**Records to process:**
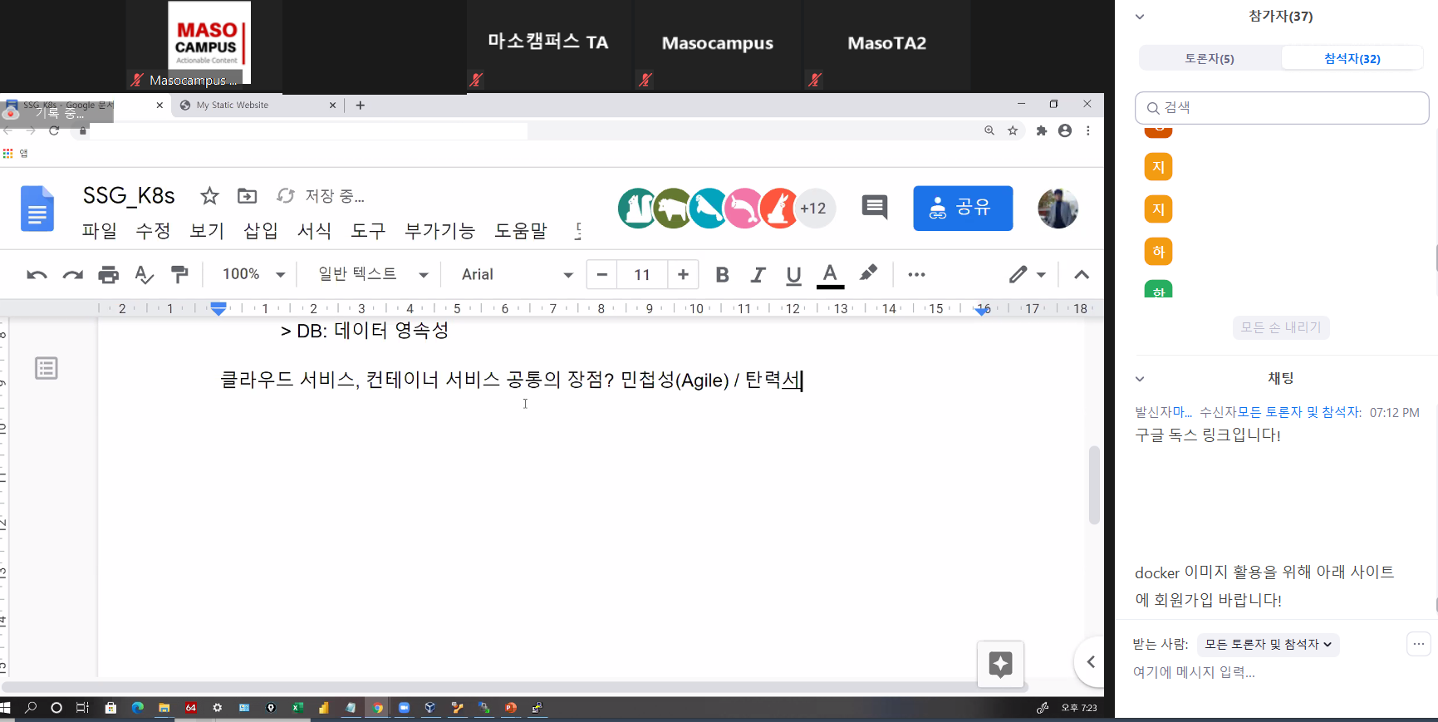Toggle Bold formatting
The image size is (1438, 722).
click(x=722, y=275)
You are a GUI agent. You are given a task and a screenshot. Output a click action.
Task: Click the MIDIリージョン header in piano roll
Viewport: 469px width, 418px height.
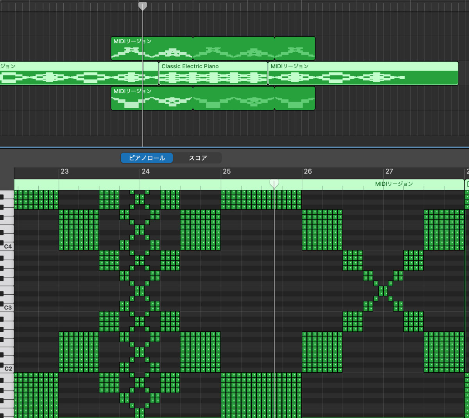click(x=394, y=184)
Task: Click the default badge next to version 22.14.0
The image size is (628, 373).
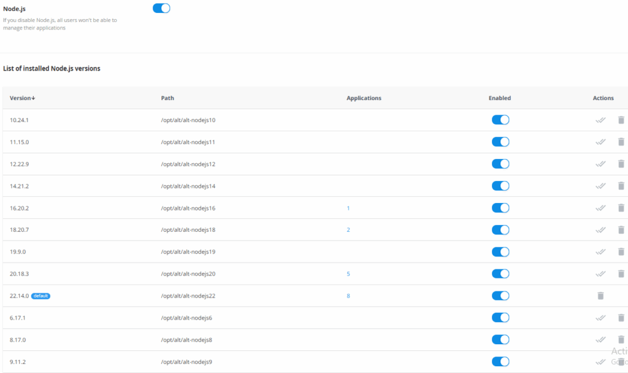Action: pos(40,296)
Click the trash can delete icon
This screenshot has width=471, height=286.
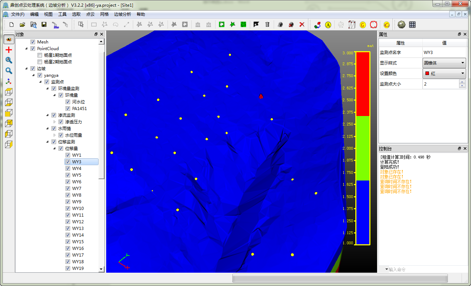[x=267, y=25]
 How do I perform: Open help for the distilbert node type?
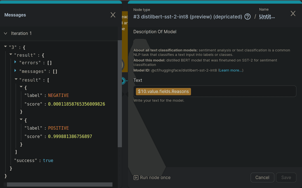point(247,17)
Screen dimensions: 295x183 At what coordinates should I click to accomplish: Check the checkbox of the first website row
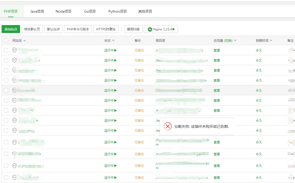tap(6, 50)
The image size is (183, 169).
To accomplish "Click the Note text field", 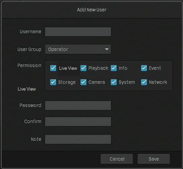I will tap(78, 139).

**Exercise requirements:** Repeat, word for word, the lines of the material above from the one holding "Task: Click the default" through the one holding "The image size is (183, 169).". Leave out pictures.

**Exercise answer:**
Task: Click the default badge next to version 22.14.0
The image size is (628, 373).
Action: pos(40,296)
Click the trash can delete icon
This screenshot has width=471, height=286.
[x=267, y=25]
 How do I perform: Open help for the distilbert node type?
point(247,17)
Screen dimensions: 295x183 At what coordinates should I click to accomplish: Check the checkbox of the first website row
tap(6, 50)
The image size is (183, 169).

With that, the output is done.